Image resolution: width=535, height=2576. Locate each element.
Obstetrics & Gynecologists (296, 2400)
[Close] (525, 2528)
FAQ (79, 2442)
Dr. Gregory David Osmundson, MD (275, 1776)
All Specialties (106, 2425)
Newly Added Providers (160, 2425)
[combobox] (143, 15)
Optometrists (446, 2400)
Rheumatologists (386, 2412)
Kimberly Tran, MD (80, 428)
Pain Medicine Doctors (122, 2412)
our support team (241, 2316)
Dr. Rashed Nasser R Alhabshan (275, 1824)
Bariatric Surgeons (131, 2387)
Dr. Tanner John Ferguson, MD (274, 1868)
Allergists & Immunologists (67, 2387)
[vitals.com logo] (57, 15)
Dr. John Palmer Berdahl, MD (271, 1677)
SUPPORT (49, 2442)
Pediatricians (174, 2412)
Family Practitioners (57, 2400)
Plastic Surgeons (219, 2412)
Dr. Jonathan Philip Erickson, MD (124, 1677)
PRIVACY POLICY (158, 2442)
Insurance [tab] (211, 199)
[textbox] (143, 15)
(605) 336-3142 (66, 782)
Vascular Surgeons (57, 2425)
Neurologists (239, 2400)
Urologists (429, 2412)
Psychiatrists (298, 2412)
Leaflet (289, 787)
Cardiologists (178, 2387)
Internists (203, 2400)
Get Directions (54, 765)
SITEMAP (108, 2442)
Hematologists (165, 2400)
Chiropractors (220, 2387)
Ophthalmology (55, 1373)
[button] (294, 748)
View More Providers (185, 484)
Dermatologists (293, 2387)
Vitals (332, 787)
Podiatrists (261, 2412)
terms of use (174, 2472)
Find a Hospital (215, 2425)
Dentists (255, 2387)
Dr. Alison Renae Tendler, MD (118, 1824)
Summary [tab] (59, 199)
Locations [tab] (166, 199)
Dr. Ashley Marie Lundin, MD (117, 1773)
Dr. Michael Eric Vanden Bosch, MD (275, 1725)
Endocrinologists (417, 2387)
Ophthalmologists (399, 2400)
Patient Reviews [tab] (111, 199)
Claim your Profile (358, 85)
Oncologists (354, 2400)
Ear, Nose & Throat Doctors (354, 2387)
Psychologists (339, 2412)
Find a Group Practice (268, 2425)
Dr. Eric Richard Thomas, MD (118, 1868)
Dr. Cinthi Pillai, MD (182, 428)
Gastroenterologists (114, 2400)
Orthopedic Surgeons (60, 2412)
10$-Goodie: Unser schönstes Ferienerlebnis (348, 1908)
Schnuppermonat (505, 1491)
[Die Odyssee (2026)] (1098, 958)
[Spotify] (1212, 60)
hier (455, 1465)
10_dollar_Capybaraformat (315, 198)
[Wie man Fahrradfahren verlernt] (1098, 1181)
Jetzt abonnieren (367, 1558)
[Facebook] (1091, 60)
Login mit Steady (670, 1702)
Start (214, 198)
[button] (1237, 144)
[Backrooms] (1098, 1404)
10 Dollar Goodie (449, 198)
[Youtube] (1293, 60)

________

* REQUIRED ACTION
Repeat only the lines above, from the first line of the entries through the line that contains "Locations [tab] (166, 199)", including both ends.

* WRITTEN ANSWER
Image resolution: width=535, height=2576. Locate each element.
Obstetrics & Gynecologists (296, 2400)
[Close] (525, 2528)
FAQ (79, 2442)
Dr. Gregory David Osmundson, MD (275, 1776)
All Specialties (106, 2425)
Newly Added Providers (160, 2425)
[combobox] (143, 15)
Optometrists (446, 2400)
Rheumatologists (386, 2412)
Kimberly Tran, MD (80, 428)
Pain Medicine Doctors (122, 2412)
our support team (241, 2316)
Dr. Rashed Nasser R Alhabshan (275, 1824)
Bariatric Surgeons (131, 2387)
Dr. Tanner John Ferguson, MD (274, 1868)
Allergists & Immunologists (67, 2387)
[vitals.com logo] (57, 15)
Dr. John Palmer Berdahl, MD (271, 1677)
SUPPORT (49, 2442)
Pediatricians (174, 2412)
Family Practitioners (57, 2400)
Plastic Surgeons (219, 2412)
Dr. Jonathan Philip Erickson, MD (124, 1677)
PRIVACY POLICY (158, 2442)
Insurance [tab] (211, 199)
[textbox] (143, 15)
(605) 336-3142 (66, 782)
Vascular Surgeons (57, 2425)
Neurologists (239, 2400)
Urologists (429, 2412)
Psychiatrists (298, 2412)
Leaflet (289, 787)
Cardiologists (178, 2387)
Internists (203, 2400)
Get Directions (54, 765)
SITEMAP (108, 2442)
Hematologists (165, 2400)
Chiropractors (220, 2387)
Ophthalmology (55, 1373)
[button] (294, 748)
View More Providers (185, 484)
Dermatologists (293, 2387)
Vitals (332, 787)
Podiatrists (261, 2412)
terms of use (174, 2472)
Find a Hospital (215, 2425)
Dentists (255, 2387)
Dr. Alison Renae Tendler, MD (118, 1824)
Summary [tab] (59, 199)
Locations [tab] (166, 199)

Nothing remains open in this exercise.